**Extract:**
============================================================
The only really interesting aspect of it is the issue of initialization („lazy or „eager“) and maybe the dependencies between multiple singletons.

But I would like to mention two generalizations.

A Singleton exists once in the whole program. Generalizations can address the uniqueness in two ways. Either the number of instances can be increased from one to a small number or the universe („whole program“) can be changed. What is the universe in a big software system that is running on multiple servers with many processes and components?

Changing from one to a small fixed finite number is quite a routine thing. Java developers are calling this enum, but other programming language often have similar structures or at least allow to build them easily by restricting the generation of objects and creating the whole set of instances statically and making them accessible. I am not talking about the enum of C, C++ and C#.
============================================================
**Set task 1:**
Arrange the listing as a Markdown table with the columns "Row" and "Line," numbering each row and skipping blank lines. Leave the pictures out.
The passage on singletons and the listing are unrelated material.

Listing of locating words and elements
============================================================
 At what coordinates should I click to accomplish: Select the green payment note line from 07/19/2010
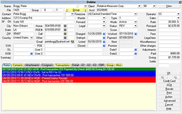79,69
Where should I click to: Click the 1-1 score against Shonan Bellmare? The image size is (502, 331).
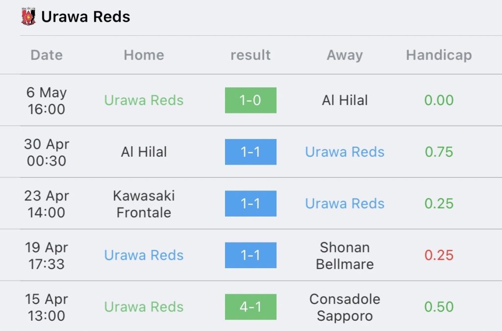[251, 255]
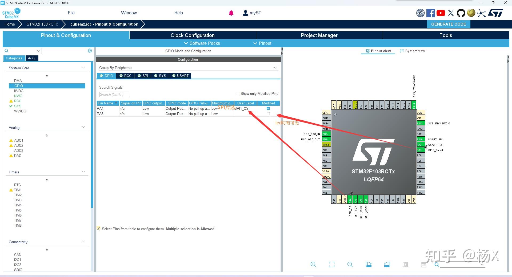
Task: Select the SPI peripheral tab
Action: point(143,76)
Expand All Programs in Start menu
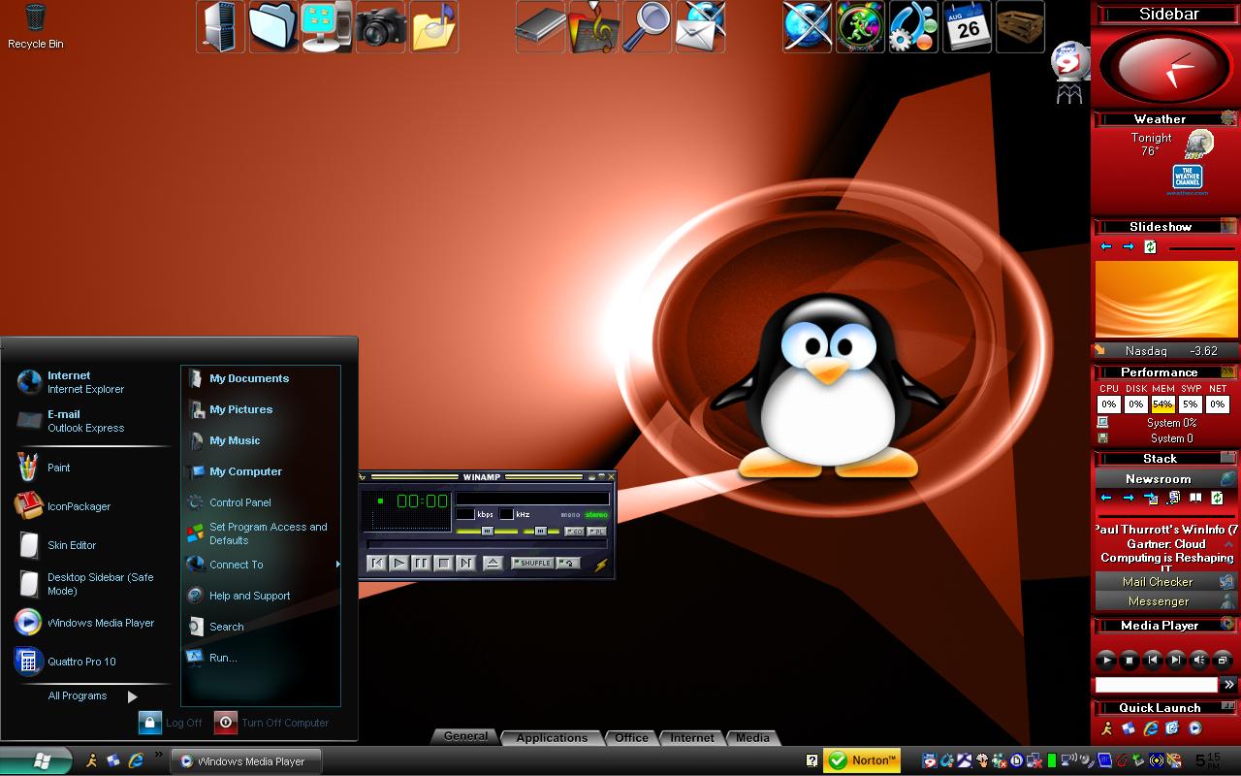 [92, 696]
============================================================
**Set task 2:**
Repeat the passage on singletons word for word, in full.

**Exercise answer 1:**
| Row | Line |
|---|---|
| 1 |  At what coordinates should I click to accomplish: Select the green payment note line from 07/19/2010 |
| 2 | 79,69 |
| 3 | Where should I click to: Click the 1-1 score against Shonan Bellmare? The image size is (502, 331). |
| 4 | [251, 255] |
| 5 | Task: Select the SPI peripheral tab |
| 6 | Action: point(143,76) |
| 7 | Expand All Programs in Start menu |
| 8 |  [92, 696] |

**Exercise answer 2:**
The only really interesting aspect of it is the issue of initialization („lazy or „eager“) and maybe the dependencies between multiple singletons.

But I would like to mention two generalizations.

A Singleton exists once in the whole program. Generalizations can address the uniqueness in two ways. Either the number of instances can be increased from one to a small number or the universe („whole program“) can be changed. What is the universe in a big software system that is running on multiple servers with many processes and components?

Changing from one to a small fixed finite number is quite a routine thing. Java developers are calling this enum, but other programming language often have similar structures or at least allow to build them easily by restricting the generation of objects and creating the whole set of instances statically and making them accessible. I am not talking about the enum of C, C++ and C#.